▸ **Excerpt provided**:
In this study, we prefer the first choice, direct maximization of (14) by means of constrOptim function of R. To obtain the asymptotic standard errors and confidence intervals, the observed information matrix is used evaluated at ${\hat{\alpha }}$ and ${\hat{\eta }}$. The observed information matrix can be numerically calculated by hessian function of R software.

Simulation

We assess the finite sample performance of the MLE method in estimating the unknown parameters of the DsGLi distribution. Therefore, we conduct a simulation study. The simulation replication number, N, is taken as 1, 000. The true parameter values are used as $\alpha =0.5$ and $\eta =0.5$. There is no specific reason to use these parameter values. Different parameter settings can be used. We generate random samples from the DsGLi distribution with $n=50,55,60,\ldots ,300$ sample sizes. The simulation results are interpreted based on the estimated biases, mean square errors (MSEs), and mean relative errors (MREs). The required mathematical formulations of these metrics can be found in the works of [24, 25]. We expect to see that biases and MSEs are near the zero and MREs are near the one for sufficiently large sample sizes. The simulation results are graphically summarized and displayed in Fig. 3. These results confirm our expectation that the estimated biases and MSEs are near the zero for nearly all samples of sizes. Also, the estimated MREs are near the one, as expected. These results also show that the MLEs of the parameters of the DsGLi distribution are asymptotically unbiased and consistent. The similar results are obtained for different parameter settings, but not reported here for the sake of simplicity.

▸ **Data excerpt**:
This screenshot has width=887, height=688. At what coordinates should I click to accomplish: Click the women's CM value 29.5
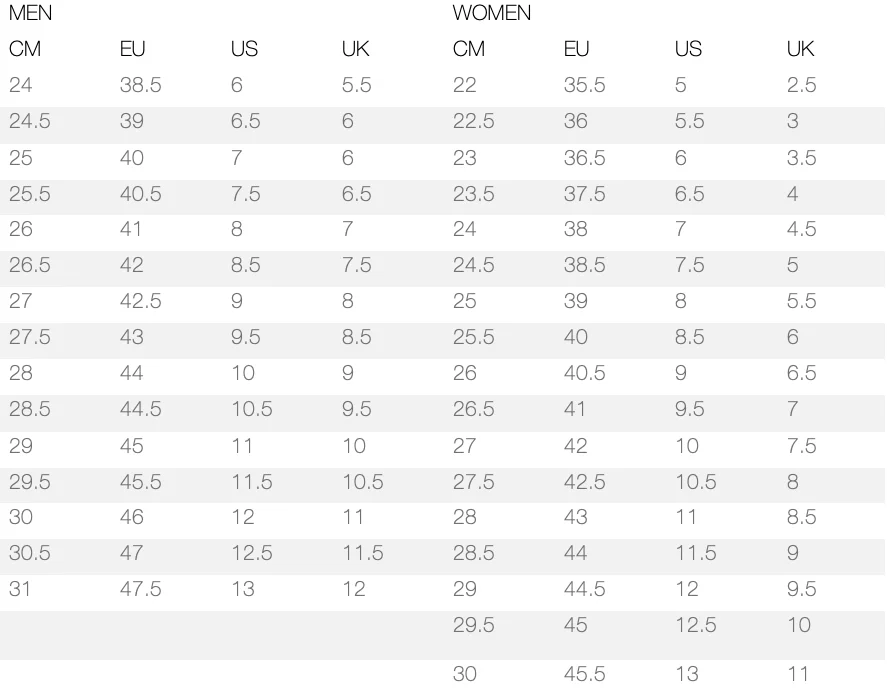pyautogui.click(x=473, y=625)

▸ **Instructions for the task**:
Copy out the DsGLi distribution text above, word for word, from "In this study, we" down to "of R software.".

▸ **Response box**:
In this study, we prefer the first choice, direct maximization of (14) by means of constrOptim function of R. To obtain the asymptotic standard errors and confidence intervals, the observed information matrix is used evaluated at ${\hat{\alpha }}$ and ${\hat{\eta }}$. The observed information matrix can be numerically calculated by hessian function of R software.